First and foremost, take some time to learn about the disease, both from a medical standpoint and from the depressive’s standpoint. Depression doesn’t look the same for everyone (despite what those medication commercials have you believe. We don’t all sit on the couch for hours on end, looking completely unkempt in oversized clothes, crying uncontrollably or staring into space) and trying to understand what it looks like on the person you care about makes you better able to know when it’s happening. 

Second, don’t get angry at the person. We know this a frustrating disease, in part because we can’t always explain what’s wrong (sometimes it’s not even anything. It’s just unexplained sadness) and in part because we don’t know how to ask or tell you to help us. We wish we could. 

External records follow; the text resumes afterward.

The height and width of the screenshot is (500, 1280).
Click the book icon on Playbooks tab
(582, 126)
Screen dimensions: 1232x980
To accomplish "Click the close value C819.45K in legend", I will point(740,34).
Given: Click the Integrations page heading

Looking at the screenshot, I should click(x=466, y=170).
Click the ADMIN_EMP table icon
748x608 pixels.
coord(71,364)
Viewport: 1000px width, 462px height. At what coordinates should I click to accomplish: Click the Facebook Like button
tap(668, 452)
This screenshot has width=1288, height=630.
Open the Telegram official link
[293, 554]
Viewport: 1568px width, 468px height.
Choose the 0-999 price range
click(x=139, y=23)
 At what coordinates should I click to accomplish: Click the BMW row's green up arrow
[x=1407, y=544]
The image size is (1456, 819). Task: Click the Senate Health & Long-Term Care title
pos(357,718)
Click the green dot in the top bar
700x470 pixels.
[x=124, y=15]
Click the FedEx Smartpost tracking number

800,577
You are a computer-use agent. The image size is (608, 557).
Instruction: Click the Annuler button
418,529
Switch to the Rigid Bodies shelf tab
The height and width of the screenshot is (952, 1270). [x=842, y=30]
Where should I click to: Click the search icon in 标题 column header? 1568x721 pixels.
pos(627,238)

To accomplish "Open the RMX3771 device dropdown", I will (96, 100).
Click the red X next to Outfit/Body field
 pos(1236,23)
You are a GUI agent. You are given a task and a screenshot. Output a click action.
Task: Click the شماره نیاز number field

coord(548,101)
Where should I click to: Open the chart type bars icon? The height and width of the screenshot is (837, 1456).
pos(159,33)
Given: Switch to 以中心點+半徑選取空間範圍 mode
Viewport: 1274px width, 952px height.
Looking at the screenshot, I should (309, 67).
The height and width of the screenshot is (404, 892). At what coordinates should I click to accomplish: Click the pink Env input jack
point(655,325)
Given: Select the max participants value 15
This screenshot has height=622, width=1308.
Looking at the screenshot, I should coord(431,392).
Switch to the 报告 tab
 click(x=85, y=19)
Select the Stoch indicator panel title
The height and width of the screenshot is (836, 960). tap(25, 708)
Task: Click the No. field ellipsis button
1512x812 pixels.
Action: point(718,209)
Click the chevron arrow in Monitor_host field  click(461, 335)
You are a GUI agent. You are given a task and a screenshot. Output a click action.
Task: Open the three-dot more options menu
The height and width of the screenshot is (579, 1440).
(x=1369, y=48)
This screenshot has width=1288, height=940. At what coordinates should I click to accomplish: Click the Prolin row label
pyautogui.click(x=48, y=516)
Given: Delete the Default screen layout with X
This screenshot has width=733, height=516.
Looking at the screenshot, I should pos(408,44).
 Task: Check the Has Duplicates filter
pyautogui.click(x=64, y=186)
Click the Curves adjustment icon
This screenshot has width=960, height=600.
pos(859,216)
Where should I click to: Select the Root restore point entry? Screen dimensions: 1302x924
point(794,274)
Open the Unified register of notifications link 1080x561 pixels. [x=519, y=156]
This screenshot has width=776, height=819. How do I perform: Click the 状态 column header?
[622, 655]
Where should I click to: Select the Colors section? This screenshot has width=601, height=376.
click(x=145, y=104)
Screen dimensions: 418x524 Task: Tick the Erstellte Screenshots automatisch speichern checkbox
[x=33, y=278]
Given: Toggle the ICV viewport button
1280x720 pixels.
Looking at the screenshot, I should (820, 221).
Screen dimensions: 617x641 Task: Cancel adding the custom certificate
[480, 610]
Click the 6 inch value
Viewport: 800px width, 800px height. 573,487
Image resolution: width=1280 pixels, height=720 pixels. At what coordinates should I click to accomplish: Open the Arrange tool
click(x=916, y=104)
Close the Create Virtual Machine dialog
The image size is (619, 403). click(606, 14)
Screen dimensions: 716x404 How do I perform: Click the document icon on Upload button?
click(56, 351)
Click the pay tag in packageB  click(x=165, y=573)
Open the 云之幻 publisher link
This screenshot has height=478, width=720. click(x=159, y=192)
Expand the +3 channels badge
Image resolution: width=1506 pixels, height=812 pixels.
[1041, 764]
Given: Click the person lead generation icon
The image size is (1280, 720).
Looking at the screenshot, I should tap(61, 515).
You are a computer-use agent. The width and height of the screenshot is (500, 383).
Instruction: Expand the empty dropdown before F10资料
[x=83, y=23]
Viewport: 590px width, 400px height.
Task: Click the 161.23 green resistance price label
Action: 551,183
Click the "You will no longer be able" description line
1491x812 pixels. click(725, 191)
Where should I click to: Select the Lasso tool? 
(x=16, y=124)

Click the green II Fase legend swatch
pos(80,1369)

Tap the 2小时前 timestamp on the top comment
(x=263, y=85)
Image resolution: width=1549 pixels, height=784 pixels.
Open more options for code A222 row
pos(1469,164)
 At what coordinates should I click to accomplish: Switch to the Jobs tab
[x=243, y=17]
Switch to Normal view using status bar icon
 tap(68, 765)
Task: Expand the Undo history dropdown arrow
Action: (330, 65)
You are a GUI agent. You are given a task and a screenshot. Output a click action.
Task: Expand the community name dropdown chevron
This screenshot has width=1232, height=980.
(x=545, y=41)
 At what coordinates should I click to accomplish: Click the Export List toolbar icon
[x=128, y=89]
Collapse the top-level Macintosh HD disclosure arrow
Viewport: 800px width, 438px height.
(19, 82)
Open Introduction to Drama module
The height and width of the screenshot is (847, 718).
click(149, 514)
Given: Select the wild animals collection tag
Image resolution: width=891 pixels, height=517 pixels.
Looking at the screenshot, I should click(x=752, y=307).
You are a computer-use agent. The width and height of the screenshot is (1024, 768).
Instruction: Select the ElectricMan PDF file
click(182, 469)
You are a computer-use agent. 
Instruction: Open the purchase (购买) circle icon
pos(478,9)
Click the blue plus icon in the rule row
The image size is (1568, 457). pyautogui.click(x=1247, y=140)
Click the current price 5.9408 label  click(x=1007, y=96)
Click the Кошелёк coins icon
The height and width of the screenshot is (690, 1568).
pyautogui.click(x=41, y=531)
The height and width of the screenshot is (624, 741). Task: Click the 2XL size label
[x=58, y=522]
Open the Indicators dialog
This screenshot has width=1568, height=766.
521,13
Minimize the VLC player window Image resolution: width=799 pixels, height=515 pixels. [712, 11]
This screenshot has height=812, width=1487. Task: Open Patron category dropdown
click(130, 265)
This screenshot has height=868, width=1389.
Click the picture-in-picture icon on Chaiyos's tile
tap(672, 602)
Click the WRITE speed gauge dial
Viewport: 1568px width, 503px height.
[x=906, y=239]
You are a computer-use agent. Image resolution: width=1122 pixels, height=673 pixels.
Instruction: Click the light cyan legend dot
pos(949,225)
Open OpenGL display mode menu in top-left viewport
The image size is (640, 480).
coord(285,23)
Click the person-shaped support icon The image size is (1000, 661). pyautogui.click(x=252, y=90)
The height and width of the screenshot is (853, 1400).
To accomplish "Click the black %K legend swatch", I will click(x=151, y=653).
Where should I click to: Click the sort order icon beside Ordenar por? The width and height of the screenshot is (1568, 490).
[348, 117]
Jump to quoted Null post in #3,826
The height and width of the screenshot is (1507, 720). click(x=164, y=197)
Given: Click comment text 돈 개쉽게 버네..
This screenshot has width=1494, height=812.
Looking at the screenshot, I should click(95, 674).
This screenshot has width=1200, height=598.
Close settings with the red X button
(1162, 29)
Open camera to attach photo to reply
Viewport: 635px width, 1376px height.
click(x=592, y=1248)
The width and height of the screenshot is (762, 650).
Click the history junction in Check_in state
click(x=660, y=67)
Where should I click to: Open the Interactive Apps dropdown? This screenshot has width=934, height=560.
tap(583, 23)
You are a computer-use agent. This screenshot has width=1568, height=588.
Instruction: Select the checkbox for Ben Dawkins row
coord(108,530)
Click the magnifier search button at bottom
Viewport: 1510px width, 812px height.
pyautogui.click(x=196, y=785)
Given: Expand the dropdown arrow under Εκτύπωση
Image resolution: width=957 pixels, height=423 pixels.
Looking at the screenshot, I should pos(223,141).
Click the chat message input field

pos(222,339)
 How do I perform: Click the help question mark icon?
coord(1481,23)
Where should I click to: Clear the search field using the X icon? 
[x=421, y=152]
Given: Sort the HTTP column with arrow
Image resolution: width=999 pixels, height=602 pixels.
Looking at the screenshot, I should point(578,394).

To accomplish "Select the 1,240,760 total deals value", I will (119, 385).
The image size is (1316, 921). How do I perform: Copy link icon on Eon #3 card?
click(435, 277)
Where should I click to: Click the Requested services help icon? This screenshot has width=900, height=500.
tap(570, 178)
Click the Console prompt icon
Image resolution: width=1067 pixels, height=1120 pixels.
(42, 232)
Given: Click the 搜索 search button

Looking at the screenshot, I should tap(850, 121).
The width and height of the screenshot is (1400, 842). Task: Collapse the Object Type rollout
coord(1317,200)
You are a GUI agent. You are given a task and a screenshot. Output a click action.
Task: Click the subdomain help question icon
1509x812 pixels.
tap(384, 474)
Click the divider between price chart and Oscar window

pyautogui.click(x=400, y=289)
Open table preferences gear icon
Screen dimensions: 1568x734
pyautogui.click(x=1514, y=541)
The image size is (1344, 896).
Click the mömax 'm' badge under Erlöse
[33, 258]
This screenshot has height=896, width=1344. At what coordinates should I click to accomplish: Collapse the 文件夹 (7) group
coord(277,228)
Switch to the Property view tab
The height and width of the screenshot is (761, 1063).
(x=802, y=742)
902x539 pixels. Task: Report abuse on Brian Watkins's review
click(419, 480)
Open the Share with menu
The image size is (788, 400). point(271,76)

And third, don’t dismiss it. If someone you love thinks they’re depressed, encourage them to get help. Take it seriously. Don’t tell them things like “oh, it’ll pass. You’re just in a bad mood” or something similar. Instead, tell them that you’re there for them when they need you and that you love them and offer to do things like drive them to an appointment.

You can also visit this list for more ideas for helping someone with depression: http://psychcentral.com/lib/10-ways-to-help-someone-whos-depressed/

One last question. Why is important to talk about mental illness like depression?

Well, for me, it’s important to talk about it for a few reasons. One, to let those who are suffering know they’re not alone. No one needs to deal with this in isolation and sometimes just hearing or reading about someone else going through it is enough to keep you going another day. Two, to break the stigma. Mental illness is completely misunderstood and stigmatized. I want people to know that having depression isn’t something to be ashamed of. It’s part of who you are; it’s not the entirety of who you are. And three, to disseminate information. By talking about it, I’m educating those who don’t understand it. Fostering an understanding through information is essential in destigmatizing the disease. 

Which is why I don’t mind when celebrities talk about their battles. While it might not look like what I go through, when they share their experiences, they do what I’m trying to do but on a much bigger platform.

Thanks so much for joining me today!